Preparation Physicochemical Properties and In Vitro Toxicity towards Cancer Cells of Novel Types of Arsonoliposomes

摘要

Arsonoliposomes (ARSL) are liposomes that incorporate arsonolipids (ARS) in their membranes. They have demonstrated significant toxicity towards cancer cells, while being less toxic towards normal cells. In this study, we sought to investigate the possibility to prepare novel types of arsonoliposomes (ARSL) by incorporating a lipidic derivative of curcumin (TREG) in their membrane, and/or by loading the vesicles with doxorubicin (DOX). The final aim of our studies is to develop novel types of ARSL with improved pharmacokinetics/targeting potential and anticancer activity.
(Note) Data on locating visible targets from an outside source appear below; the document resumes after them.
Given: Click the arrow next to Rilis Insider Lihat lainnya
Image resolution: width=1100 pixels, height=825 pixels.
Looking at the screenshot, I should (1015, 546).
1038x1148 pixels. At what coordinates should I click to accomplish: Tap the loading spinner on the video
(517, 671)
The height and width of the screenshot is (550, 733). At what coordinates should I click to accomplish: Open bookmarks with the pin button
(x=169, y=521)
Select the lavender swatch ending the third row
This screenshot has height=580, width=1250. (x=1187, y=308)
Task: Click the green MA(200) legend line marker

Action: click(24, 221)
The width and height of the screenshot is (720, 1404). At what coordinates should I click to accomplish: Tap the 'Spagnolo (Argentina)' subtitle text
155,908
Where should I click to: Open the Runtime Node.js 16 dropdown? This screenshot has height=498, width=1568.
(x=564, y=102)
TREG was incorporated in ARSL and their integrity during incubation in buffer and serum proteins was studied by monitoring calcein latency. After evaluation of TREG-ARSL stability, the potential to load DOX into ARSL and TREG-ARSL, using the active loading protocol, was studied. Loading was performed at two temperatures (40 °C and 60 °C) and different time periods of co-incubation (of empty vesicles with DOX). Calculation of DOX entrapment efficiency (%) was based on initial and final drug/lipid ratios. The cytotoxic activity of DOX-ARSL was tested towards B16F10 cells (mouse melanoma cells), LLC (Lewis Lung carcinoma cells), and HEK-293 (Human embryonic kidney cells). Results show that TREG-ARSL have slightly larger size but similar surface charge with ARSL and that they are both highly stable during storage at 4 °C for 56 d. Interestingly, the inclusion of TREG in ARSL conferred increased stability to the vesicles towards disruptive effects of serum proteins. The active-loading protocol succeeded to encapsulate high amounts of DOX into ARSL as well as TREG-LIP and TREG-ARSL, while the release profile of DOX from the novel liposome types was similar to that demonstrated by DOX-LIP. The cytotoxicity study results are particularly encouraging, since DOX-ARSL were less toxic towards the (normal) HEK cells compared to the two cancer cell-types. Furthermore, DOX-ARSL demonstrated lower toxicities (at all concentrations tested) for HEK cells, compared to that of the corresponding mixtures of free DOX and empty ARSL, while the opposite was true for the cancer cells (in most cases). The current results justify further in vivo exploitation of DOX-ARSL, as well as TREGARSL as anticancer therapeutic systems.